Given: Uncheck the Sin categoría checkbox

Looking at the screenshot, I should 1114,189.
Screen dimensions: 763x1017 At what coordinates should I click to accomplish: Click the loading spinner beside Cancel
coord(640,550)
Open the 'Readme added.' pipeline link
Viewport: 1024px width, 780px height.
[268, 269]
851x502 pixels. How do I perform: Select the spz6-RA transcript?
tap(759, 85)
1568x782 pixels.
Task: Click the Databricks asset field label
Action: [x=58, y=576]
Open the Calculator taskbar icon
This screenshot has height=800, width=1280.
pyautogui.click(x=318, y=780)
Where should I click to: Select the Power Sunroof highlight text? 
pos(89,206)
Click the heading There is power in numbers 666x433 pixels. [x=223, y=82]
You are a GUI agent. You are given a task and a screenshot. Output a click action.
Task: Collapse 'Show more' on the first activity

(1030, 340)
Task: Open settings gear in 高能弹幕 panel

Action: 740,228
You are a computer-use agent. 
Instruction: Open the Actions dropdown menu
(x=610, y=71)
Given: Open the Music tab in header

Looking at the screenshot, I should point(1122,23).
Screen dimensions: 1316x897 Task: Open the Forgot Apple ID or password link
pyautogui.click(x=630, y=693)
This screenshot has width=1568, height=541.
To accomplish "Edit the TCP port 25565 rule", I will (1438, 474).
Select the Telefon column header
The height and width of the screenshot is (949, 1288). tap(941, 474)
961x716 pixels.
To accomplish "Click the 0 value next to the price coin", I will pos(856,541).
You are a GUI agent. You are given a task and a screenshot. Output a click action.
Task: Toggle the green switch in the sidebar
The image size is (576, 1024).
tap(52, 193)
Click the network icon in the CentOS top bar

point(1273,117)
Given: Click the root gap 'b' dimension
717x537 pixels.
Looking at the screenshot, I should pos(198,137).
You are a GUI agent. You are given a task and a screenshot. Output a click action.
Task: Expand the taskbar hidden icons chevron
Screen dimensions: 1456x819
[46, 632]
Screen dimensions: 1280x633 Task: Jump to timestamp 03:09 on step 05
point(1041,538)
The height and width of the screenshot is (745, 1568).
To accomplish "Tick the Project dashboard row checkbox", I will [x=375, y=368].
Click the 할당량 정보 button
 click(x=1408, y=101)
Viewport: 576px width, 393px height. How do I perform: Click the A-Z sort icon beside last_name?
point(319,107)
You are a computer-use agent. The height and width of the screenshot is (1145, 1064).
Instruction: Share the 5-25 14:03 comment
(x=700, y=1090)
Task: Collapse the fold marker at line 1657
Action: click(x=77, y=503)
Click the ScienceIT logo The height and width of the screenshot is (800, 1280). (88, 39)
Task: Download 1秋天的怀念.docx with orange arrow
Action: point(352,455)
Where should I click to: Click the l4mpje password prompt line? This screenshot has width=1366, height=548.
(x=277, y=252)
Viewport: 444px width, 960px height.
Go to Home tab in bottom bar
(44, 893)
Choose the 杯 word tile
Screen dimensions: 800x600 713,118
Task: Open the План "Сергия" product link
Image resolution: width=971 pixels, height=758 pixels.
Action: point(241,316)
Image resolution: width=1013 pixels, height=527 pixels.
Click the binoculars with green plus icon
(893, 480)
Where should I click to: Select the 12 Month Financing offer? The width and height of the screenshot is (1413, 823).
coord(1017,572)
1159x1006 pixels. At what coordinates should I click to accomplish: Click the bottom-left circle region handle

────

YOUR GOAL: Copy out all of the records above word for word, keeping every line in its original order.

EXPECTED ANSWER:
Given: Uncheck the Sin categoría checkbox

Looking at the screenshot, I should 1114,189.
Screen dimensions: 763x1017 At what coordinates should I click to accomplish: Click the loading spinner beside Cancel
coord(640,550)
Open the 'Readme added.' pipeline link
Viewport: 1024px width, 780px height.
[268, 269]
851x502 pixels. How do I perform: Select the spz6-RA transcript?
tap(759, 85)
1568x782 pixels.
Task: Click the Databricks asset field label
Action: [x=58, y=576]
Open the Calculator taskbar icon
This screenshot has height=800, width=1280.
pyautogui.click(x=318, y=780)
Where should I click to: Select the Power Sunroof highlight text? 
pos(89,206)
Click the heading There is power in numbers 666x433 pixels. [x=223, y=82]
You are a GUI agent. You are given a task and a screenshot. Output a click action.
Task: Collapse 'Show more' on the first activity

(1030, 340)
Task: Open settings gear in 高能弹幕 panel

Action: 740,228
You are a computer-use agent. 
Instruction: Open the Actions dropdown menu
(x=610, y=71)
Given: Open the Music tab in header

Looking at the screenshot, I should point(1122,23).
Screen dimensions: 1316x897 Task: Open the Forgot Apple ID or password link
pyautogui.click(x=630, y=693)
This screenshot has width=1568, height=541.
To accomplish "Edit the TCP port 25565 rule", I will (1438, 474).
Select the Telefon column header
The height and width of the screenshot is (949, 1288). tap(941, 474)
961x716 pixels.
To accomplish "Click the 0 value next to the price coin", I will pos(856,541).
You are a GUI agent. You are given a task and a screenshot. Output a click action.
Task: Toggle the green switch in the sidebar
The image size is (576, 1024).
tap(52, 193)
Click the network icon in the CentOS top bar

point(1273,117)
Given: Click the root gap 'b' dimension
717x537 pixels.
Looking at the screenshot, I should pos(198,137).
You are a GUI agent. You are given a task and a screenshot. Output a click action.
Task: Expand the taskbar hidden icons chevron
Screen dimensions: 1456x819
[46, 632]
Screen dimensions: 1280x633 Task: Jump to timestamp 03:09 on step 05
point(1041,538)
The height and width of the screenshot is (745, 1568).
To accomplish "Tick the Project dashboard row checkbox", I will [x=375, y=368].
Click the 할당량 정보 button
 click(x=1408, y=101)
Viewport: 576px width, 393px height. How do I perform: Click the A-Z sort icon beside last_name?
point(319,107)
You are a computer-use agent. The height and width of the screenshot is (1145, 1064).
Instruction: Share the 5-25 14:03 comment
(x=700, y=1090)
Task: Collapse the fold marker at line 1657
Action: click(x=77, y=503)
Click the ScienceIT logo The height and width of the screenshot is (800, 1280). (88, 39)
Task: Download 1秋天的怀念.docx with orange arrow
Action: point(352,455)
Where should I click to: Click the l4mpje password prompt line? This screenshot has width=1366, height=548.
(x=277, y=252)
Viewport: 444px width, 960px height.
Go to Home tab in bottom bar
(44, 893)
Choose the 杯 word tile
Screen dimensions: 800x600 713,118
Task: Open the План "Сергия" product link
Image resolution: width=971 pixels, height=758 pixels.
Action: point(241,316)
Image resolution: width=1013 pixels, height=527 pixels.
Click the binoculars with green plus icon
(893, 480)
Where should I click to: Select the 12 Month Financing offer? The width and height of the screenshot is (1413, 823).
coord(1017,572)
1159x1006 pixels. At what coordinates should I click to accomplish: Click the bottom-left circle region handle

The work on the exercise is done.